On the mediation of class, race & gender:

Intonation on sports radio talk shows

Daniel Lefkowitz

Sat. 11:00-12:40 C

This paper looks at the role of prosody and intonation in the negotiation of social identities in a sports-talk radio call-in show. Analysis of tape-recorded interactions between hosts and callers on a nationally syndicated radio program will demonstrate the ways in which variation in linguistic form is used to negotiate social identities. This paper will show how such interactional achievements of identity mediate public discourses of race, class, and gender in American society.

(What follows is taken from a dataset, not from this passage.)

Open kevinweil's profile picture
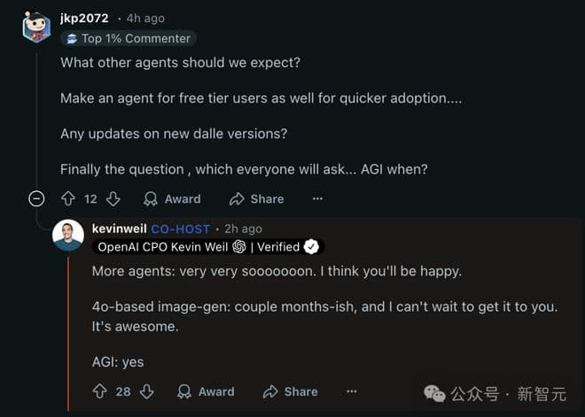 click(x=67, y=236)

Interactive talk-shows play an increasingly significant role in American media, as social, political, and moral issues are publicly debated on popular television and radio shows. Paralleling this growth in talk radio, is the growth of sports talk shows. Discourse about sports has recently exploded into public consciousness, with Magic Johnson's HIV infection, O.J. Simpson's murder trial, and the 1995 baseball strike. These media events, through their implication of AIDS, family violence and labor relations, have dramatically shown that class relations, racial tensions, and gender identities in American society are worked out in discourse about sports. The medium of talk radio is a powerful force both in shaping and contesting public consciousness, and this paper describes the linguistic mechanisms central to this process.

Data for this study come from tape-recordings of listener call-in shows aired on Albuquerque's AM sports-talk radio station. Intonational patterns are analyzed instrumentally, using pitch-tracking software implemented on an IBM-compatible personal computer. The meaning and function of these intonational forms are elaborated through analysis of the interactional and discursive context within which the forms are used.

Preliminary findings indicate that hosts manipulate their prosodic style to evoke black, working class and masculine identities, and that this interactional achievement functions to establish discursive authority. Investigation of the intertextual meanings generated by such stylistic variation illustrates change and transformation in American discourses of gender, race, and class. The discourse of sport in the U.S. is of crucial importance because prominent cultural images, such as masculinity, health, power, success, and free enterprise are metaphorically represented, and thereby mediated through sport.